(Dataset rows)
** Start **
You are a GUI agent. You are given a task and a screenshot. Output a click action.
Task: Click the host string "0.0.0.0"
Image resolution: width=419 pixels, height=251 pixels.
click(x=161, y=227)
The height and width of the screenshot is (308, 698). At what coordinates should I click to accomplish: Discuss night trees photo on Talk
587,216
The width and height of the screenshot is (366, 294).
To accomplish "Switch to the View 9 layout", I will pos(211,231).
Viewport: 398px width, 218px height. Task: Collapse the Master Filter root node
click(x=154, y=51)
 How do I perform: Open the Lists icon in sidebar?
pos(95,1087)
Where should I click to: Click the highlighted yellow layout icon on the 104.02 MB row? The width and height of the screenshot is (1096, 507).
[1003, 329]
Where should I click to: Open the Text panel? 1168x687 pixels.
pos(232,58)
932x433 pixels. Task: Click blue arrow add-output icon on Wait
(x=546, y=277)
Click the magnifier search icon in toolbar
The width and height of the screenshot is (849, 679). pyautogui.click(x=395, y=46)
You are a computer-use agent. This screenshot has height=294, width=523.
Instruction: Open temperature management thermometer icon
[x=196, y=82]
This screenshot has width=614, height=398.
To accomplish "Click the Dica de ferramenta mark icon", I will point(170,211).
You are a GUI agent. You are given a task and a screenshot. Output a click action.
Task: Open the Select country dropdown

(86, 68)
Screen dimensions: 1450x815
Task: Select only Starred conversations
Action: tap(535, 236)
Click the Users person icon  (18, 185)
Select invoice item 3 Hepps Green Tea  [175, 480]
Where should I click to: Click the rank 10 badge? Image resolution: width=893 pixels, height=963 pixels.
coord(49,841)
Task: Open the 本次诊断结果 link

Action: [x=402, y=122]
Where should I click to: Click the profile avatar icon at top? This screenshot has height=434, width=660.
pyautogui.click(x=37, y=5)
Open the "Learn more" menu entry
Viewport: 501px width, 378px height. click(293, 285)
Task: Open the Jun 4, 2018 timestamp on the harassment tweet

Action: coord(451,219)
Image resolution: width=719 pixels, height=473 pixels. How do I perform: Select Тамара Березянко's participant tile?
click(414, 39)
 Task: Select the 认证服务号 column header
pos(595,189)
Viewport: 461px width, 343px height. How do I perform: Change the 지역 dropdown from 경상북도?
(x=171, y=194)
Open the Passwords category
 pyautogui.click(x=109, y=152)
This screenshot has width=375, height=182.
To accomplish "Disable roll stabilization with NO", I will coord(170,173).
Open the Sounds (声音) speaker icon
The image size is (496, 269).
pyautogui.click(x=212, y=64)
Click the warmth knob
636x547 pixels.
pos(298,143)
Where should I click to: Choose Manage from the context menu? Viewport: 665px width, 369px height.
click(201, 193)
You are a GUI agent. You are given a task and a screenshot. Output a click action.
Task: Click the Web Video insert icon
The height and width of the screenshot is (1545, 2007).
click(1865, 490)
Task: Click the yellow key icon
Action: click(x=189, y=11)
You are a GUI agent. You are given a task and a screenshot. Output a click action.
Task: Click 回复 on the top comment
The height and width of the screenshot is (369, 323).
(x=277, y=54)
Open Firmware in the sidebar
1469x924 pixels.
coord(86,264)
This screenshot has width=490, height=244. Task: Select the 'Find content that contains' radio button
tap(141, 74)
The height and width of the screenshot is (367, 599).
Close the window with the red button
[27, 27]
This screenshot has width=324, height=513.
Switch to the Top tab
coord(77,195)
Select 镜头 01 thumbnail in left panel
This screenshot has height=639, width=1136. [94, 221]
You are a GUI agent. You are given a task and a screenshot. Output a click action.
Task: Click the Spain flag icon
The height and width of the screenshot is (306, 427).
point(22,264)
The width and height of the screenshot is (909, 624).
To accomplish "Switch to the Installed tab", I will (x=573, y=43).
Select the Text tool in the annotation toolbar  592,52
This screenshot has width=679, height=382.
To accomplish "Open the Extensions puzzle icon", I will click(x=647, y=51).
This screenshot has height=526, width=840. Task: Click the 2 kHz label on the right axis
** End **
EXERCISE INSTRUCTIONS:
Pull out every line of the material above that contains the string "perform". Case matters.

WRITTEN SOLUTION:
 How do I perform: Open the Lists icon in sidebar?
Image resolution: width=719 pixels, height=473 pixels. How do I perform: Select Тамара Березянко's participant tile?
Viewport: 461px width, 343px height. How do I perform: Change the 지역 dropdown from 경상북도?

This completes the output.